Risque d’extension pour les détenteurs obligataires

Ces dernières années, il est apparu clairement que les gérants de CLO et les investisseurs equity avaient l’intention de laisser leurs titres en circulation le plus longtemps possible afin de maximiser les rendements des tranches equity, plutôt que de procéder à un refinancement vers des structures de capital plus onéreuses. Une part croissante d’environ 25% des CLO en circulation a dépassé sa période de réinvestissement, un chiffre qui devrait doubler d’ici la fin 2024 si les gérants de CLO ne procèdent pas au call ou au refinancement de ces transactions.

Nous avons en outre exprimé nos inquiétudes au sujet des gérants de CLO qui, selon nous, ont fait un usage abusif de la documentation dans le but de changer les dispositions en matière de réinvestissement, par exemple en offrant des droits de révision («waiver fees») aux détenteurs d’obligations AAA en échange de leur accord, ce qui va à l’encontre des intérêts des détenteurs mezzanine et crée un risque d’extension pour les détenteurs d’obligations. Depuis maintenant deux ans, nous exigeons donc des droits supplémentaires intégrés dans la documentation elle-même dès que nous envisageons d’investir dans de nouvelles émissions de CLO. Si nous comprenons l’intérêt économique pour les détenteurs de tranches equity et les gérants de garder les CLO en circulation, en tant qu’investisseurs, nous préférerions que les CLO s’amortissent naturellement au fil du temps à l’issue de la période de réinvestissement.

Donner l’exemple

Nous avons assisté à quelques évolutions positives ces dernières semaines, l’une des plus réjouissantes étant le quinzième CLO d’ICG (post-crise financière mondiale)  mené à bien par JPM. Suite aux commentaires des investisseurs sur ses derniers CLO, ICG a introduit des dispositions beaucoup plus strictes afin d’accéder au capital d’investisseurs à plus long terme dans sa nouvelle émission.
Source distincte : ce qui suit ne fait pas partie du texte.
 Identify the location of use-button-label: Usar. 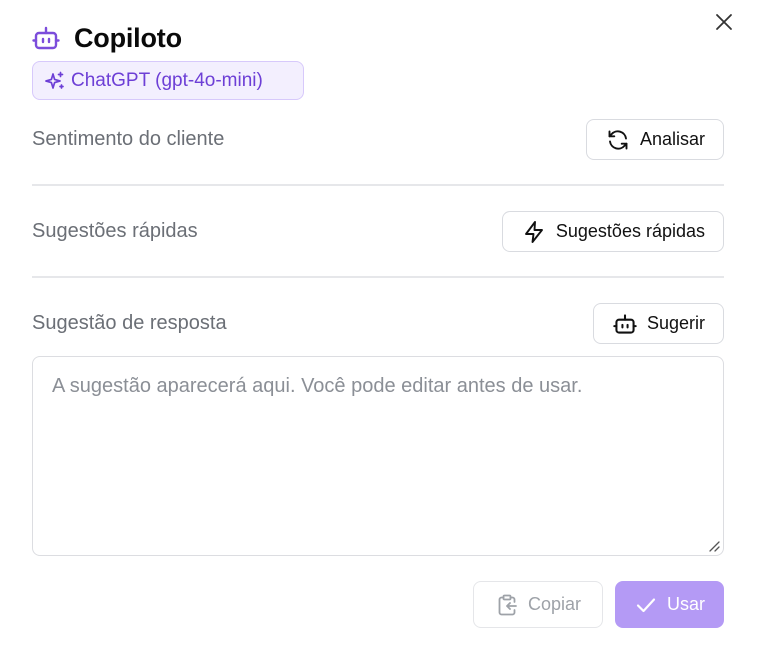
(686, 604).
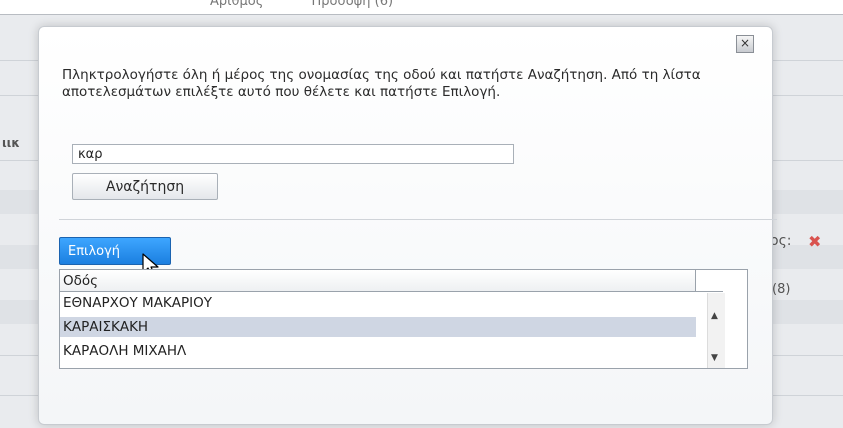  I want to click on list-item: ΕΘΝΑΡΧΟΥ ΜΑΚΑΡΙΟΥ, so click(378, 303).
En plus de l’accord exigé des investisseurs mezzanine pour tout changement dans la documentation, des clauses plus strictes sont en place pour le réinvestissement et des limites encore plus sévères sont définies pour les types de réinvestissement autorisés 12 mois après la fin de la période de réinvestissement, ce qui signifie que seuls ceux qui ont pour objectif d’améliorer la qualité des actifs au sein des CLO peuvent être visés par le gérant. Nous pensons qu’il s’agit d’une évolution très positive pour les investisseurs mezzanine, car elle cherche à garantir une durée de vie limitée pour les CLO et impose un amortissement plus rapide du fait de la documentation plus stricte. Dans le cas présent, les nouvelles émissions d’obligations ICG offrent un rendement à l’échéance de respectivement 9,5% et 12,7% pour les tranches BBB et BB, ce qui laisse une option de call raisonnable pour les BB dont le prix au comptant s’est établi à 92.